Starbucks, da Seattle alla Cina: i margini salgono

La catena di caffetterie più grande al mondo, ispirata all’Italia e ad uno stile di vita occidentale, ha deciso di trasferire più potere dal suo quartier generale di Seattle al proprio team cinese. Non mancano le difficoltà, tra cui il fatto che i cinesi amino Starbucks così tanto da passarvi delle ore, molte volte senza neanche comprare una bevanda. Tale tendenza, il fatto che i cinesi preferiscano il tè ed il loro reddito più basso possono significare volumi di vendite minori, in proporzione, rispetto agli Stati Uniti.
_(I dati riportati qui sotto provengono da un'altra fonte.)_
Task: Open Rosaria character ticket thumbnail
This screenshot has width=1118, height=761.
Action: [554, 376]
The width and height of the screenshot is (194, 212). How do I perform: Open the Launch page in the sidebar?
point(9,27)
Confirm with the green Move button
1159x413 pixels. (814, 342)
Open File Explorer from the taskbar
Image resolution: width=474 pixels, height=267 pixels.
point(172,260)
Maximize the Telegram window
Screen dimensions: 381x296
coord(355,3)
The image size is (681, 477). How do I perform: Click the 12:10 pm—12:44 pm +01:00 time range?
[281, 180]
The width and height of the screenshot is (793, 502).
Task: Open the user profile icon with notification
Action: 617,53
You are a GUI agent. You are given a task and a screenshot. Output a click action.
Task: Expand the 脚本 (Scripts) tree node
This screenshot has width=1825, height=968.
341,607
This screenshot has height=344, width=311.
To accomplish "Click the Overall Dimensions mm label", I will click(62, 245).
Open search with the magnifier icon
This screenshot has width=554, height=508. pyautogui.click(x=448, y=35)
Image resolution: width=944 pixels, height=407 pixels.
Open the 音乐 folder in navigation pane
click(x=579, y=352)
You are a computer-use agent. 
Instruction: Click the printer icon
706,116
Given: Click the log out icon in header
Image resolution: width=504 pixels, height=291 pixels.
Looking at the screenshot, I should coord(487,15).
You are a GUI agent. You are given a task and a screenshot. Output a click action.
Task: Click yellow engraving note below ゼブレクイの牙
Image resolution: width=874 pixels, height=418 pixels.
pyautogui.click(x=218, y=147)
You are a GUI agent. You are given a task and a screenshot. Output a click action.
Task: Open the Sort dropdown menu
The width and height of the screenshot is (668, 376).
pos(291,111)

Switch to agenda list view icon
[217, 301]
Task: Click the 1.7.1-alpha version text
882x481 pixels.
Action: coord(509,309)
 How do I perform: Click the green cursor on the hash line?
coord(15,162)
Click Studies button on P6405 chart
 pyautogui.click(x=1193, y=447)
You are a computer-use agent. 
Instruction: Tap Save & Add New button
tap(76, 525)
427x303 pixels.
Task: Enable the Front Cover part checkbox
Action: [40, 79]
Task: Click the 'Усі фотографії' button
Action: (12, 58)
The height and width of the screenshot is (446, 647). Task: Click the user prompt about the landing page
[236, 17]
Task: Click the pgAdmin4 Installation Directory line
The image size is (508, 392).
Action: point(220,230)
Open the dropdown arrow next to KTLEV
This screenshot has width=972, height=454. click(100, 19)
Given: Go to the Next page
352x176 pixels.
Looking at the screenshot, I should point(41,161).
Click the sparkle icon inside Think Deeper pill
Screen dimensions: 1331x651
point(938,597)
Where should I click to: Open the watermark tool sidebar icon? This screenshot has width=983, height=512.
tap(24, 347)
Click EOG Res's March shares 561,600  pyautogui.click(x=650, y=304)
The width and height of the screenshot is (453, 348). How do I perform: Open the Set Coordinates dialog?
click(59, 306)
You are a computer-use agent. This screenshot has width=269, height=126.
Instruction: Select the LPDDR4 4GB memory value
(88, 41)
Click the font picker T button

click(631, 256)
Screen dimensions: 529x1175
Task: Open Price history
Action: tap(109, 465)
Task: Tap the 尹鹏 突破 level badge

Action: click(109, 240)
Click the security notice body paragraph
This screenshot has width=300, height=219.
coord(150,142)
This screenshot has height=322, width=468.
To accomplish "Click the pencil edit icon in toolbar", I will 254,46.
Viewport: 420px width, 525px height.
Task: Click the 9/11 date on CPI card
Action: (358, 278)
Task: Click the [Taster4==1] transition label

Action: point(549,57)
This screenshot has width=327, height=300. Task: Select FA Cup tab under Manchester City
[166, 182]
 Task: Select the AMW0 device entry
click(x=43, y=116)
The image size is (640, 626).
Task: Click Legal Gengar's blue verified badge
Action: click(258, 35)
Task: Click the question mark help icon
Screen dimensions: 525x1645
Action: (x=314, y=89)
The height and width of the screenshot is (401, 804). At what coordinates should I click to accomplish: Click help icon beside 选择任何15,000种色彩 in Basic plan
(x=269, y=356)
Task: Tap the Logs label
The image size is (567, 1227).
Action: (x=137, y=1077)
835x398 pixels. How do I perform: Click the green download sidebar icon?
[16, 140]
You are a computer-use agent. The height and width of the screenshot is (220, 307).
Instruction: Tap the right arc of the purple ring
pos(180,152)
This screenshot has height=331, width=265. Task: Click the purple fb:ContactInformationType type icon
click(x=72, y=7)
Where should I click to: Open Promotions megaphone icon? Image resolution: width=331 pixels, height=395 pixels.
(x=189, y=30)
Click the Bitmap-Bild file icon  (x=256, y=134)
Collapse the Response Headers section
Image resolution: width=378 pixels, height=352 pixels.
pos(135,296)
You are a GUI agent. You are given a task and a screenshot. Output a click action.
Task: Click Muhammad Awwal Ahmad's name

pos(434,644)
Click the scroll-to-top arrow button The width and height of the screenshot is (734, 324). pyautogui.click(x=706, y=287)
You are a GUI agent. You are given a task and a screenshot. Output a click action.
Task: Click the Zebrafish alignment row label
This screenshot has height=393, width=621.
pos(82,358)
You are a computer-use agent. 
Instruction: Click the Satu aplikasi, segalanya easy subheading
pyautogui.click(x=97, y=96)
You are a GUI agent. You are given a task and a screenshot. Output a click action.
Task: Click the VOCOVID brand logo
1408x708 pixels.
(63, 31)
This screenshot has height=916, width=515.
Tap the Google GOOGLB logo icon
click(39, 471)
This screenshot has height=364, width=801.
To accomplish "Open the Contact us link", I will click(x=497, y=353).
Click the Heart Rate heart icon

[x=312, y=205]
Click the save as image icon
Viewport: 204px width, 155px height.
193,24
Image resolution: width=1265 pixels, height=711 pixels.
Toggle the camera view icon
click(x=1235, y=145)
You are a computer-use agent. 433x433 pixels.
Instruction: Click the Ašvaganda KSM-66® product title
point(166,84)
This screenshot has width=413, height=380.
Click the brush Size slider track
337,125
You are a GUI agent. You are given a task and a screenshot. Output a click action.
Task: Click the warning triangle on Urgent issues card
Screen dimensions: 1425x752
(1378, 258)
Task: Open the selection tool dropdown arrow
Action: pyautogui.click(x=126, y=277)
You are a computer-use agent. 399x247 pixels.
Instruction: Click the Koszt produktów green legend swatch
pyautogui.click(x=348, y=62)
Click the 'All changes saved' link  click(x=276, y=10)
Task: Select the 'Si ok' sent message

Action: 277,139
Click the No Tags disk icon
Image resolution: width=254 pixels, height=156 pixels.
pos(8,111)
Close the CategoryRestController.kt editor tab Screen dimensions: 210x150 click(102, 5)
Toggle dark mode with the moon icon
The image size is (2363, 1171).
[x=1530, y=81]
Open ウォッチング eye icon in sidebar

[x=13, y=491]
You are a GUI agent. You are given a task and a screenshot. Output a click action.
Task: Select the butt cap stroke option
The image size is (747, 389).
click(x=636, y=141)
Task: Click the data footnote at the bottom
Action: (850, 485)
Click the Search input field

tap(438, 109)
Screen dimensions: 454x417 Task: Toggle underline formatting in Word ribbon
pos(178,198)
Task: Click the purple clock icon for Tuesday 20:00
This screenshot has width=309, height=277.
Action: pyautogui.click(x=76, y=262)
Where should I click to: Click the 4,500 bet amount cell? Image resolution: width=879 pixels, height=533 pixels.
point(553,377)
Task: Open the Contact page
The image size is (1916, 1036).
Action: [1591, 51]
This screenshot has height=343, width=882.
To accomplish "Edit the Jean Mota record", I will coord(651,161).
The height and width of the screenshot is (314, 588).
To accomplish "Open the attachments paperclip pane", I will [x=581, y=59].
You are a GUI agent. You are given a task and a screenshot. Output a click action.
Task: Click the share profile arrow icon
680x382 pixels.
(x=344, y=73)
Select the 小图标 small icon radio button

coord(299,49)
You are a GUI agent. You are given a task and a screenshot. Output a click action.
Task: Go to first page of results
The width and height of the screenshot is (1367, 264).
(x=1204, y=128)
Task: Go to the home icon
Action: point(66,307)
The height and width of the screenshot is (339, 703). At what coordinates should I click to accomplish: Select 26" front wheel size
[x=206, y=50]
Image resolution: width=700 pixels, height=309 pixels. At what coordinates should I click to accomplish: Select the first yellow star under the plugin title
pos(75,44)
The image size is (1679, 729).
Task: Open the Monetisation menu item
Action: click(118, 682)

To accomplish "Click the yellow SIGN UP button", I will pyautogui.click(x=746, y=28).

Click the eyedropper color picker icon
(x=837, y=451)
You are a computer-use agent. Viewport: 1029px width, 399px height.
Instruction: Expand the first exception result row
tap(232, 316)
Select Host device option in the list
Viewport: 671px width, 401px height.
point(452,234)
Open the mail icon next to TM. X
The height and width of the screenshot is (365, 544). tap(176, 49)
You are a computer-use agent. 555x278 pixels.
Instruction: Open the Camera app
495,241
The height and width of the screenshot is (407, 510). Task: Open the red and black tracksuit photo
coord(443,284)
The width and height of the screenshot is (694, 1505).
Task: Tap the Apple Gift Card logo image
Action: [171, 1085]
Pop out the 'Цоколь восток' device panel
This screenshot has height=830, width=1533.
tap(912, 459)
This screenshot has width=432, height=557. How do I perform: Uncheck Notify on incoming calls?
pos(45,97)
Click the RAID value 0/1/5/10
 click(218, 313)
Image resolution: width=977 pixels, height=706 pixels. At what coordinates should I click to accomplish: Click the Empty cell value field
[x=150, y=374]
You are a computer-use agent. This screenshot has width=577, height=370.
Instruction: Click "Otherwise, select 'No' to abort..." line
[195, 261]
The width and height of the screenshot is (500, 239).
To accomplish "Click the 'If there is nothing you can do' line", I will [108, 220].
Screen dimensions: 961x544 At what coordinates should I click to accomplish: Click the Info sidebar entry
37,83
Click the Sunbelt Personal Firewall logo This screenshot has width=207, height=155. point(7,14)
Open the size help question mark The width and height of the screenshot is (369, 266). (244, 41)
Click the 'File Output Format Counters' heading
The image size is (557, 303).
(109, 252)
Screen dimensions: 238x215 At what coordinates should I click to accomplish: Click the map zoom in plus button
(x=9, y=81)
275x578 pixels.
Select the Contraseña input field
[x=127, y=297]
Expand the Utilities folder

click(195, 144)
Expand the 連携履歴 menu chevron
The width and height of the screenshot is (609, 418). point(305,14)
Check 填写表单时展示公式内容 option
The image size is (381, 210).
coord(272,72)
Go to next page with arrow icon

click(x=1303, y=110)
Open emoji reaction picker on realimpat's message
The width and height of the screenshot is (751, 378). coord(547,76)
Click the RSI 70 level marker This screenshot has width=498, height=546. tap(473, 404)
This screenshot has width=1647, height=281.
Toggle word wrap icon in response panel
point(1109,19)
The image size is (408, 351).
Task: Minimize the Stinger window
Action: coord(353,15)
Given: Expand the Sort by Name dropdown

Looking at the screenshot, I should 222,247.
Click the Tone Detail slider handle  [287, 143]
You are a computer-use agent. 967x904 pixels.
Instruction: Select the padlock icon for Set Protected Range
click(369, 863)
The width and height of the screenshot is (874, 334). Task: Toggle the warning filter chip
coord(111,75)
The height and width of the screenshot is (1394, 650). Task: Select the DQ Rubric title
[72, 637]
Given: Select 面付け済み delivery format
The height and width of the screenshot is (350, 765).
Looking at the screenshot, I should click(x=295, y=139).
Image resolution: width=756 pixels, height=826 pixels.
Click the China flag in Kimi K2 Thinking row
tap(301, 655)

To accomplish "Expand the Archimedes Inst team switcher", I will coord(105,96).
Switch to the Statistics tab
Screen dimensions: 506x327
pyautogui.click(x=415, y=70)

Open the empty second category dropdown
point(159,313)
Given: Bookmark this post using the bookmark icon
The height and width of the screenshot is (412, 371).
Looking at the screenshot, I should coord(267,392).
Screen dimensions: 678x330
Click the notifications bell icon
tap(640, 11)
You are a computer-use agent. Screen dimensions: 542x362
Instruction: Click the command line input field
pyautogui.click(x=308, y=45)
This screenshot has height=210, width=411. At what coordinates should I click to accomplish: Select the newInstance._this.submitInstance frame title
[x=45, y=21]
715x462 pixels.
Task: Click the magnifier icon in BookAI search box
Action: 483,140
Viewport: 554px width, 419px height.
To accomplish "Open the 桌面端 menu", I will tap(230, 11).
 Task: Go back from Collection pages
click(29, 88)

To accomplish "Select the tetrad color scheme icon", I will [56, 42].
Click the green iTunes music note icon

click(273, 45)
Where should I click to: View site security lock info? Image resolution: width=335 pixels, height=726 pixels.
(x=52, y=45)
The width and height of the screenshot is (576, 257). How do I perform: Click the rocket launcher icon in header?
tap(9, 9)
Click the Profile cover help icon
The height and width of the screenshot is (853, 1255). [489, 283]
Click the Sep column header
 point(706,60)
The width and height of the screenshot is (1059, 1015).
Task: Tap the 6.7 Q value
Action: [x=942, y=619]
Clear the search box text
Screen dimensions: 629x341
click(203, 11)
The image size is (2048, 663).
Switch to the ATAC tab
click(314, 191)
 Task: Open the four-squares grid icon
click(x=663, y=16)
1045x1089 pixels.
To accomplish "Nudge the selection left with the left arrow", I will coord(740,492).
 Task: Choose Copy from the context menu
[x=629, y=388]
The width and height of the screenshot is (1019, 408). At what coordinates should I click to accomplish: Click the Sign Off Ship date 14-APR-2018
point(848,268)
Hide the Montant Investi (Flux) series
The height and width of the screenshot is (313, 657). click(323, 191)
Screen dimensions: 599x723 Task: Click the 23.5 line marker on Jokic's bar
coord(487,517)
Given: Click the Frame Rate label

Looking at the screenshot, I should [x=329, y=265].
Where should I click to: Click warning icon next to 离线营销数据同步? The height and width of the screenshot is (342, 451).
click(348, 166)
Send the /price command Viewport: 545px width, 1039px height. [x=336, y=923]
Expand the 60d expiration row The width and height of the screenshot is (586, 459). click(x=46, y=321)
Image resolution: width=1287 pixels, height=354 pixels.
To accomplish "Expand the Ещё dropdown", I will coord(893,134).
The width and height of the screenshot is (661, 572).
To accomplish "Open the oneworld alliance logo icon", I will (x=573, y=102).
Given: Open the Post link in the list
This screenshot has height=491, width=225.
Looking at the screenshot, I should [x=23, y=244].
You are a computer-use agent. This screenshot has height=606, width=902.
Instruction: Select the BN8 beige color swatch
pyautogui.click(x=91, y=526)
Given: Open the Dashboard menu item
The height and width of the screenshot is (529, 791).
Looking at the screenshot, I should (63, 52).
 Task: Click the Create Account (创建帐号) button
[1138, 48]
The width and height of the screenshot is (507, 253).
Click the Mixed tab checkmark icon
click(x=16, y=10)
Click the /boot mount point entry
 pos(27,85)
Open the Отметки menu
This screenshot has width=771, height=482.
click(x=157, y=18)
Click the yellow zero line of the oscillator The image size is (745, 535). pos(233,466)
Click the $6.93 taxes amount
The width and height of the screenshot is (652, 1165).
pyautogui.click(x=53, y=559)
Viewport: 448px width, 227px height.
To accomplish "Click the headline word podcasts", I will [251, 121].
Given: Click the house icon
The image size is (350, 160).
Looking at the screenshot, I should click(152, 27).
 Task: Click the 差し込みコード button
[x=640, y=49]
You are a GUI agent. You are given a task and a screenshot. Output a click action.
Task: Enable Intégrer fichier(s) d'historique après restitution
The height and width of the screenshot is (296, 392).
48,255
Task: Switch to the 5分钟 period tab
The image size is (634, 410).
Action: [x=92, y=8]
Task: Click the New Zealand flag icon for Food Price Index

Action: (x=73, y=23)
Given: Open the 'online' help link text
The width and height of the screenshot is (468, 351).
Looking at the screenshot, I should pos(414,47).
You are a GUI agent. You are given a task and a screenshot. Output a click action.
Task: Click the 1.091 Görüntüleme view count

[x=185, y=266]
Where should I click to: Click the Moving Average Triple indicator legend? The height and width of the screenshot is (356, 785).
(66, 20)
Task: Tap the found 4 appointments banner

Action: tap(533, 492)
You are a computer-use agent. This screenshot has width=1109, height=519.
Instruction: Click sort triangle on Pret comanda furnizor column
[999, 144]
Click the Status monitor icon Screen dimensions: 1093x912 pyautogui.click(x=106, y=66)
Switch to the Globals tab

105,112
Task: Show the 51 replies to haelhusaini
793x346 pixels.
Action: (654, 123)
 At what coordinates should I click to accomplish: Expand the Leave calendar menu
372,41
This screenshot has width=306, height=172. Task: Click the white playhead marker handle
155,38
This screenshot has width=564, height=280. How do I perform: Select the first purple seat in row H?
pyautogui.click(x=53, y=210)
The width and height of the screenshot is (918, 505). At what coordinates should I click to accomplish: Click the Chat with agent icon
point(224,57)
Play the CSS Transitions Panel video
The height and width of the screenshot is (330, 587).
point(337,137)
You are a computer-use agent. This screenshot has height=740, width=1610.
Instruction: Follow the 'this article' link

I cinesi bevono, in media, soltanto tre tazze di caffè all’anno e per molti di loro i prezzi della catena sono inaccessibili

Molto spesso, la gente porta da casa i propri pasti e li consuma a Starbucks. Di recente però, camminare con la tazza della caffetteria americana sta divenendo una moda anche in Cina. Il primo Starbucks ha aperto nel paese nel 1999 ed ora la catena ha più di 570 punti vendita in 48 città. Entro il 2015, la compagnia prevede di superare i 1500 negozi, espandendosi in 70 città. Con una popolazione di 1,3 miliardi di persone, il mercato cinese è estremamente appetibile, pur contribuendo oggi a meno del 5% del reddito della compagnia americana. Gli Starbucks cinesi operano con un margine di profitto del 22% circa, più alto rispetto a quello dei caffè americani perché i prezzi sono essenzialmente gli stessi rispetto agli Stati Uniti, in un mercato noto per il basso costo del lavoro.